Stored records
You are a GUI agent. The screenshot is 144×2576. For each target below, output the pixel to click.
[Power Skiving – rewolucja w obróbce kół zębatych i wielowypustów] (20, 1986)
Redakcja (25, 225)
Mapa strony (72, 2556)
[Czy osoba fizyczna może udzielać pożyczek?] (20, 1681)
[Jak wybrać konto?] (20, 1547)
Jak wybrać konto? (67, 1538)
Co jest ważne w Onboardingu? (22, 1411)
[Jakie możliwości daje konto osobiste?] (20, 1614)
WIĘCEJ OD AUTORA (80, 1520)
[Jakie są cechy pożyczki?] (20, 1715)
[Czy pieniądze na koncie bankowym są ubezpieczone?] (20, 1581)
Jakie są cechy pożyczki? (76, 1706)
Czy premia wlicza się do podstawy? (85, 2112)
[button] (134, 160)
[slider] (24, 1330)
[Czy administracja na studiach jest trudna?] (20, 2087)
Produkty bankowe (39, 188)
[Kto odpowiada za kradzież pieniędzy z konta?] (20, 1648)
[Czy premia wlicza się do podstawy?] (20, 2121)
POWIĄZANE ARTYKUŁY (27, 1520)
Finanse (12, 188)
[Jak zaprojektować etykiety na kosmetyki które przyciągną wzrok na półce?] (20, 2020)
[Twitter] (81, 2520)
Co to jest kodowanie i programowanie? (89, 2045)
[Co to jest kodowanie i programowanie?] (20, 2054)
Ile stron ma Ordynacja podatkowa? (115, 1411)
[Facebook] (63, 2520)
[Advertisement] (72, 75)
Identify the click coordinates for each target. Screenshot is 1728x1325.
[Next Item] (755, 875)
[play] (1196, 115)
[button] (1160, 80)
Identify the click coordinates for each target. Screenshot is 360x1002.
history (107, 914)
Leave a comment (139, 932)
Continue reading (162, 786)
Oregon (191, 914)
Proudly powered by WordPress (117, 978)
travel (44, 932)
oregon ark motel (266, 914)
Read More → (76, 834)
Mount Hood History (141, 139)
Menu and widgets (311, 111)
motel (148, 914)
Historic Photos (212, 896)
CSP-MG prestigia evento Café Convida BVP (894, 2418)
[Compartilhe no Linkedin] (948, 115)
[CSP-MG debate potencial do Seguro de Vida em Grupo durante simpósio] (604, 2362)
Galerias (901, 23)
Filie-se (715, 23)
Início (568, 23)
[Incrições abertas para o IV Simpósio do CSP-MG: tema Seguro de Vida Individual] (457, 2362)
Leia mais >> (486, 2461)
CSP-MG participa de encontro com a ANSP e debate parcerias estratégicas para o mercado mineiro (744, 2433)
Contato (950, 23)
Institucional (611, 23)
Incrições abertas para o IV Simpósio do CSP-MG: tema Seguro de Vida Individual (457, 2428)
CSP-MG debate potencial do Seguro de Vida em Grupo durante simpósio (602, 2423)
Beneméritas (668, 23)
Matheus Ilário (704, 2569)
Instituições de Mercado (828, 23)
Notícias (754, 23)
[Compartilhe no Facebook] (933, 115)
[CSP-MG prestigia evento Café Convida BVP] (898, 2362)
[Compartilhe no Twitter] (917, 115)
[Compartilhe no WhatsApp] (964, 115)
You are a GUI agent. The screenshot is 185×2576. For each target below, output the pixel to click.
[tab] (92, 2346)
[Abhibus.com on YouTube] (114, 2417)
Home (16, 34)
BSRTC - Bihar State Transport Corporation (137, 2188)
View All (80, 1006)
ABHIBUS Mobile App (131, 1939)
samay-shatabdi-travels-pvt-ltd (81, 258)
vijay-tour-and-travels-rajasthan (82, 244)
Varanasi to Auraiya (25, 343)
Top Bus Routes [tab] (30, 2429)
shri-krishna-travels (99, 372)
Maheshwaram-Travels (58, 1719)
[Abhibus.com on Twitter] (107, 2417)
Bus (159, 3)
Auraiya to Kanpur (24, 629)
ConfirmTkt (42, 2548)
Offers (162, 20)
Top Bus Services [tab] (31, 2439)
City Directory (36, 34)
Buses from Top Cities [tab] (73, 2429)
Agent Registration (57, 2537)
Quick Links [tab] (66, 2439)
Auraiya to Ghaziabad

Problem description :: Copy range, inclusive: the line holding "oregon ark motel (266, 914)" to the line holding "CSP-MG participa de". Reproduce exactly those lines of the records above and no others.

Solution ::
oregon ark motel (266, 914)
Read More → (76, 834)
Mount Hood History (141, 139)
Menu and widgets (311, 111)
motel (148, 914)
Historic Photos (212, 896)
CSP-MG prestigia evento Café Convida BVP (894, 2418)
[Compartilhe no Linkedin] (948, 115)
[CSP-MG debate potencial do Seguro de Vida em Grupo durante simpósio] (604, 2362)
Galerias (901, 23)
Filie-se (715, 23)
Início (568, 23)
[Incrições abertas para o IV Simpósio do CSP-MG: tema Seguro de Vida Individual] (457, 2362)
Leia mais >> (486, 2461)
CSP-MG participa de encontro com a ANSP e debate parcerias estratégicas para o mercado mineiro (744, 2433)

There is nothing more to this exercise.